Print only the lines running from the line with "Task: Select the Services nav link" to the final line below, both included, exactly as written and without the pictures.
Start of Block
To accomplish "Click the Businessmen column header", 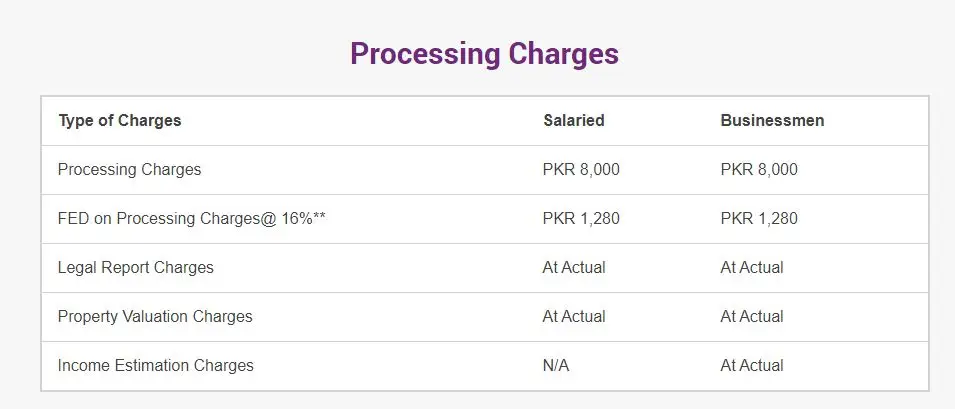I will coord(772,121).
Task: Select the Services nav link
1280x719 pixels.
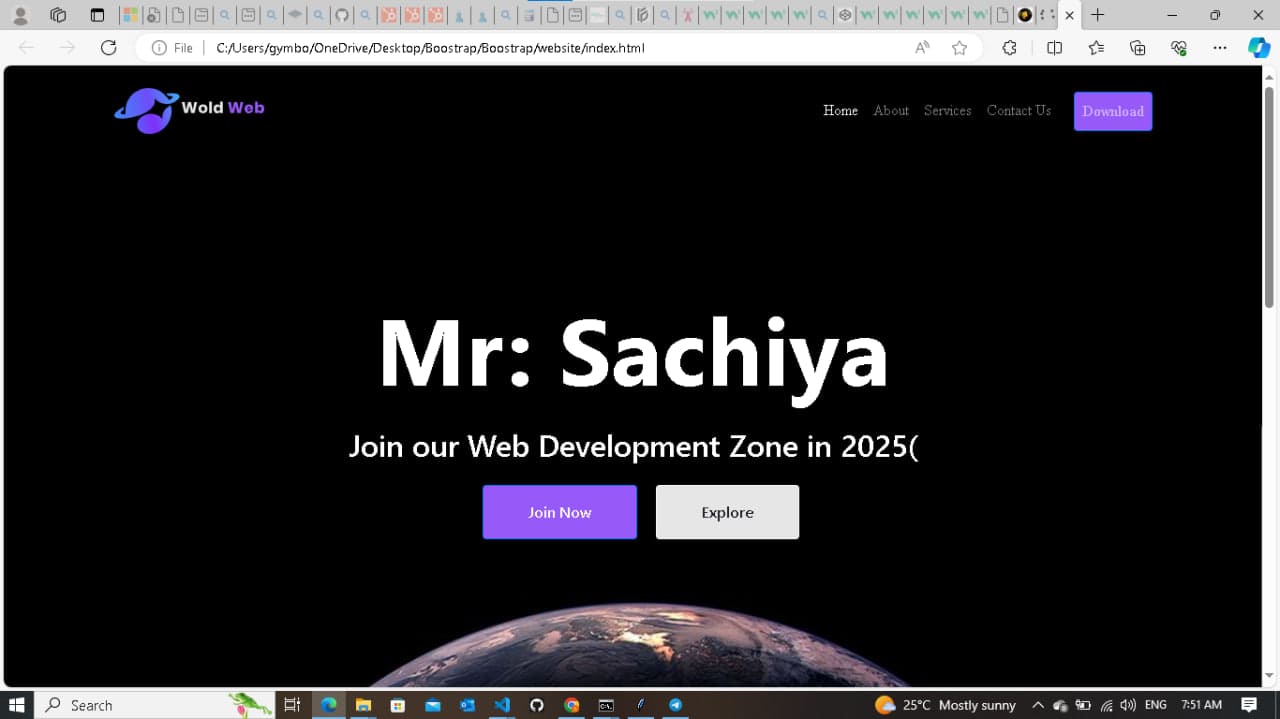Action: coord(947,111)
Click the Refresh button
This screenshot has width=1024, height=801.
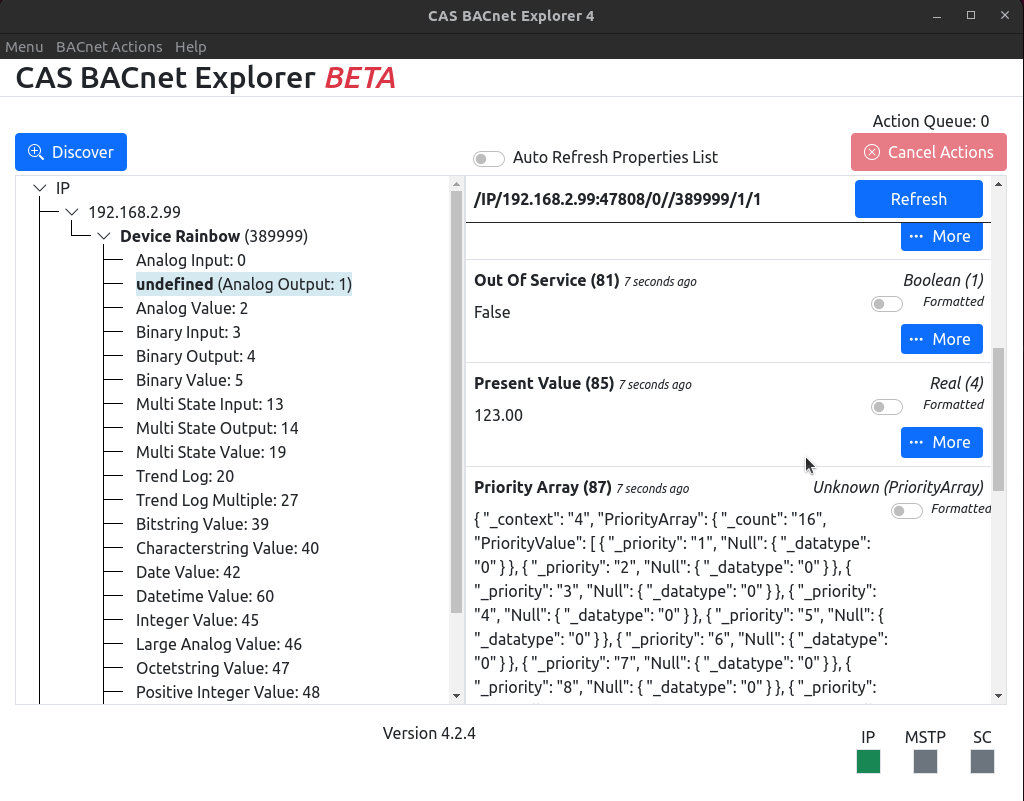[x=918, y=199]
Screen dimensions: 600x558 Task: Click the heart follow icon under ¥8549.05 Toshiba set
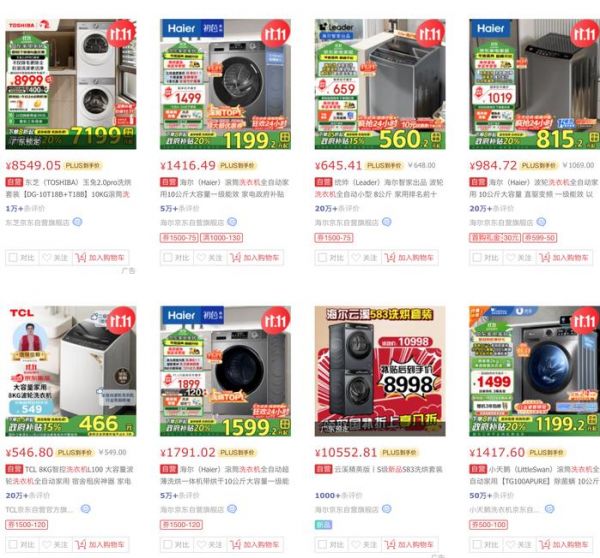(47, 257)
End of Block
== Answer box ==
Task: Select the Services nav link
1280x719 pixels.
Action: coord(947,111)
Click the Refresh button
This screenshot has width=1024, height=801.
[x=918, y=199]
Screen dimensions: 600x558 Task: Click the heart follow icon under ¥8549.05 Toshiba set
(47, 257)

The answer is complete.